▸ **DIRECTION 1**: Please rewrite the part of the records that opens with the line containing "has width=676, height=533." and runs through the end of the records, putting "Dashboard" in place of "Admin" and changing nothing else.

Parallel Machines are getting cheaper and in fact are now ubiquitous ...
Static threading: abstraction of virtual processors. But rather than managing threads explicitly, our model is dynamic multithreading in which programmers specify opportunities for parallelism and a concurrency platform manages the decisions of mapping these to static threads (load balancing, communication, etc.).
Three keywords are added, reflecting current parallel-computing practice:
These keywords specify opportunities for parallelism without affecting whether the corresponding sequential program obtained by removing them is correct. We exploit this in analysis.
For illustration, we take a really slow algorithm and make it parallel. (There are much better ways to compute Fibonacci numbers.) Here is the definition of Fibonacci numbers:
F0 = 0.
F1 = 1.
Fi = Fi-1 + Fi-2, for i ≥ 2.
Here is a recursive non-parallel algorithm for computing Fibonacci numbers modeled on the above definition, along with its recursion tree:
Fib has recurrence relation T(n) = T(n - 1) + T(n - 2) + Θ(1), which has the solution T(n) = Θ(Fn) (see the text for substitution method proof). This grows exponentially in n, so it's not very efficient. (A straightforward iterative algorithm is much better.)

▸ **RECORDS FOR THIS EXERCISE**:
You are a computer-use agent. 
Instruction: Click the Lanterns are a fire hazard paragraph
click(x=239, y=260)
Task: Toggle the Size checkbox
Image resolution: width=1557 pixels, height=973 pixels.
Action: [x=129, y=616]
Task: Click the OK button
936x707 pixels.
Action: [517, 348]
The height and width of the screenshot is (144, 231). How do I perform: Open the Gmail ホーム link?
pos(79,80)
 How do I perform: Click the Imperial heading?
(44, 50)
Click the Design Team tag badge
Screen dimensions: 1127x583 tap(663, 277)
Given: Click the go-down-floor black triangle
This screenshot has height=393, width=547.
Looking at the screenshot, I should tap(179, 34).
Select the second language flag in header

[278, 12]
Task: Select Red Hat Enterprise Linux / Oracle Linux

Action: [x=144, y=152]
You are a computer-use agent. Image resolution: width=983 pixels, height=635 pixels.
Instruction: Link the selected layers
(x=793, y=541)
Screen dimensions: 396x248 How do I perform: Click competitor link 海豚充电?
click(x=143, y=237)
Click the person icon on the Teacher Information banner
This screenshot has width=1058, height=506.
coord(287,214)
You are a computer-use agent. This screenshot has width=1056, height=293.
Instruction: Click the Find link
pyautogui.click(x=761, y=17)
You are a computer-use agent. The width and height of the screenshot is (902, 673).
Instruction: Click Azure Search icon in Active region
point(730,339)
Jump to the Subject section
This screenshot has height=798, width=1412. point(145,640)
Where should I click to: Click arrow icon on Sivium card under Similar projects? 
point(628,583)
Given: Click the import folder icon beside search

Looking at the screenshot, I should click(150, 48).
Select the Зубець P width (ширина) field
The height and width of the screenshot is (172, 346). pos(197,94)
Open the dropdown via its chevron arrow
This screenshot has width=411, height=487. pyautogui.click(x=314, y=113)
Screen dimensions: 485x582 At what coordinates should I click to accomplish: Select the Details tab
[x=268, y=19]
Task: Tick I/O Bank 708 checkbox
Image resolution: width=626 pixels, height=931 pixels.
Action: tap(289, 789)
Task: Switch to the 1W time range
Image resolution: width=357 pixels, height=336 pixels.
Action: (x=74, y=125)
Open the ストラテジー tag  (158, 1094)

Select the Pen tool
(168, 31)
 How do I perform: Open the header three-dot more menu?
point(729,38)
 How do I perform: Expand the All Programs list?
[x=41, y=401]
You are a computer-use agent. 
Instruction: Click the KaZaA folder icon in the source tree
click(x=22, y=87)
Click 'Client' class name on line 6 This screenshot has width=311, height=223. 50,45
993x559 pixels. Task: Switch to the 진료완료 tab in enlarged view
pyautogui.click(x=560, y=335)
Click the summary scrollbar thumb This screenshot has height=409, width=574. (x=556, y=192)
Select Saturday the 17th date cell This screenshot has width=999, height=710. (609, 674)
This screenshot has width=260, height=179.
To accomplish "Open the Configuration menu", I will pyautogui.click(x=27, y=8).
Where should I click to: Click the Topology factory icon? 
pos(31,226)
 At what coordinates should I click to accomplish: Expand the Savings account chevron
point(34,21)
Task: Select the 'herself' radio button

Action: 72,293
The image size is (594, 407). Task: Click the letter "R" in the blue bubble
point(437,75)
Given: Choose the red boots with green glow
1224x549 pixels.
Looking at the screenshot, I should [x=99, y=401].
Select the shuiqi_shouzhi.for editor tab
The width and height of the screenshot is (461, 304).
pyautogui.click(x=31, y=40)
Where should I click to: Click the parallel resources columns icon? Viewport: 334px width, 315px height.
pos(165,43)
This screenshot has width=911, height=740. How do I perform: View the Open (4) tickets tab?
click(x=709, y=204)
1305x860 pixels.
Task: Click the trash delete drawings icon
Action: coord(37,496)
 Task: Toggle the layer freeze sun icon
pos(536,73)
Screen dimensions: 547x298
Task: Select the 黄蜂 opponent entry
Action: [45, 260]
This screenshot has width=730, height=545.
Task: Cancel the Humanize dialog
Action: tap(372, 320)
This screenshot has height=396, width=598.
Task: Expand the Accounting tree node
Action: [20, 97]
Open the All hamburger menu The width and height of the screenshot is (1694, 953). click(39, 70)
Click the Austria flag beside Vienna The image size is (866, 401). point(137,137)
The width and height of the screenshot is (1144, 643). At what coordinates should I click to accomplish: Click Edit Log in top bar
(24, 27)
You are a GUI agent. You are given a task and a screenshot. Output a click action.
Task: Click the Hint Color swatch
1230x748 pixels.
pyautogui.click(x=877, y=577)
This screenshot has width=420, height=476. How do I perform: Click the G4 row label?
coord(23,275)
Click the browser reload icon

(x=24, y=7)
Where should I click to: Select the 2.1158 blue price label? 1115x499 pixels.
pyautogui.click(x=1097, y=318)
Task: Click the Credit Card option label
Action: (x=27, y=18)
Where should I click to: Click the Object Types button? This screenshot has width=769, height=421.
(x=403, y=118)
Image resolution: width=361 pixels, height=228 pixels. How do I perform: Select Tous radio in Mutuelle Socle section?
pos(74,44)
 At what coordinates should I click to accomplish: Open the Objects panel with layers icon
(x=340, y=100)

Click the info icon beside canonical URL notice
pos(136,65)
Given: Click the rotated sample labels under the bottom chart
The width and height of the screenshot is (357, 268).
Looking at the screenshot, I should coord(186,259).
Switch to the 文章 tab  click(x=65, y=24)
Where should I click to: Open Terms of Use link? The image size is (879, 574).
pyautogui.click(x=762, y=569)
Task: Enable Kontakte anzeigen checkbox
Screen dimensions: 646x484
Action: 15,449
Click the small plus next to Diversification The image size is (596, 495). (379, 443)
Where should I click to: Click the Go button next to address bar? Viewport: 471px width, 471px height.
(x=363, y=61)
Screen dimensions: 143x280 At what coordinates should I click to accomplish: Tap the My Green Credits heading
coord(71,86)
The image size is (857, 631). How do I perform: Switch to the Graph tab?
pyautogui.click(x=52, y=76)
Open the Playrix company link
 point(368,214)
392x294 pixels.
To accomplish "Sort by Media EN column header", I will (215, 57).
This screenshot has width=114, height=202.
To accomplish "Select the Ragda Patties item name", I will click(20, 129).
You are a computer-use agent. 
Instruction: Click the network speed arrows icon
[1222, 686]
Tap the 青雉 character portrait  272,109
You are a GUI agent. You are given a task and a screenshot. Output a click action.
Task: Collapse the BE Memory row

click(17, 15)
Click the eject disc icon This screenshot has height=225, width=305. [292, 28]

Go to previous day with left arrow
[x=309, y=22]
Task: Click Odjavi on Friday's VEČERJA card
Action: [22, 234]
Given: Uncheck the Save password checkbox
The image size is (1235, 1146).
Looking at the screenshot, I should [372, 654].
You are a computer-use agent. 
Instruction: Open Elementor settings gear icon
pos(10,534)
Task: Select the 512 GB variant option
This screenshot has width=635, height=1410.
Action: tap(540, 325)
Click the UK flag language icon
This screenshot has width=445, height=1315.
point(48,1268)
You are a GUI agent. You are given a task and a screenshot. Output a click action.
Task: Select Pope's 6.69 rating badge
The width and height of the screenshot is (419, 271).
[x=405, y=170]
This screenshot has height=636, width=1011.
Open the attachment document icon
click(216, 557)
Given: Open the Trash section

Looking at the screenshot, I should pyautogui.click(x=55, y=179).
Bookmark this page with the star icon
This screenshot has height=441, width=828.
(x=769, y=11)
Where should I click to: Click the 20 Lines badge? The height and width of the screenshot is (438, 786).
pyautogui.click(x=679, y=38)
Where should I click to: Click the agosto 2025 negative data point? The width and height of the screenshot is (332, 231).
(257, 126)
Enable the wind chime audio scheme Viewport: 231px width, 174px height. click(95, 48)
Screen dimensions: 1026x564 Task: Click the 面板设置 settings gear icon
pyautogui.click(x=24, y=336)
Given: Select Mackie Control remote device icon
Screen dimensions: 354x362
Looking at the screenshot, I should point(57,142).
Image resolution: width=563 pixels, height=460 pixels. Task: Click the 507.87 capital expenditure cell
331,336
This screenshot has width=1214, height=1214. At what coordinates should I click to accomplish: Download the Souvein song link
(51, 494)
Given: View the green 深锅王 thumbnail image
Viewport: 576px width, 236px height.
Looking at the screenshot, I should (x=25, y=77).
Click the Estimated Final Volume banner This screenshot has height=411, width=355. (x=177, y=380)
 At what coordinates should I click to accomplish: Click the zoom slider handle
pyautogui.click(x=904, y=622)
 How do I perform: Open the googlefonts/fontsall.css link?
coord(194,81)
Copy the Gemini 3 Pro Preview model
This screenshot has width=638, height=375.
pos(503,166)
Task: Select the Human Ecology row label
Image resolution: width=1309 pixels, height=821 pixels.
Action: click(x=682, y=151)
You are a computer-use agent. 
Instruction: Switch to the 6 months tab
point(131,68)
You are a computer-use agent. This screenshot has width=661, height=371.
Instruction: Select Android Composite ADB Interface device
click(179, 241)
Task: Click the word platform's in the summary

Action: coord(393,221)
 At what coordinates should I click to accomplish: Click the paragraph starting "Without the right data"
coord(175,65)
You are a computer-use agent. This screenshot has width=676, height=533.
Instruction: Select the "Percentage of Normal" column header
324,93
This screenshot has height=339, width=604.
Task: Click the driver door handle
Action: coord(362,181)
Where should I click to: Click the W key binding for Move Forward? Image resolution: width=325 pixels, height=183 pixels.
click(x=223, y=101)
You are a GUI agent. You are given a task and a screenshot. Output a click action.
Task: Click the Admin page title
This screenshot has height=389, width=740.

▸ **DIRECTION 2**: Translate this sentence from the text on parallel computing into Spanish: "These keywords specify opportunities for parallelism without affecting whether the corresponding sequential program obtained by removing them is correct."

▸ **FINAL RESULT 1**:
You are a computer-use agent. This screenshot has width=676, height=533.
Instruction: Select the "Percentage of Normal" column header
324,93
This screenshot has height=339, width=604.
Task: Click the driver door handle
Action: coord(362,181)
Where should I click to: Click the W key binding for Move Forward? Image resolution: width=325 pixels, height=183 pixels.
click(x=223, y=101)
You are a GUI agent. You are given a task and a screenshot. Output a click action.
Task: Click the Dashboard page title
This screenshot has height=389, width=740.

▸ **FINAL RESULT 2**: Estas palabras clave especifican oportunidades de paralelismo sin afectar a si el programa secuencial correspondiente, obtenido al eliminarlas, es correcto.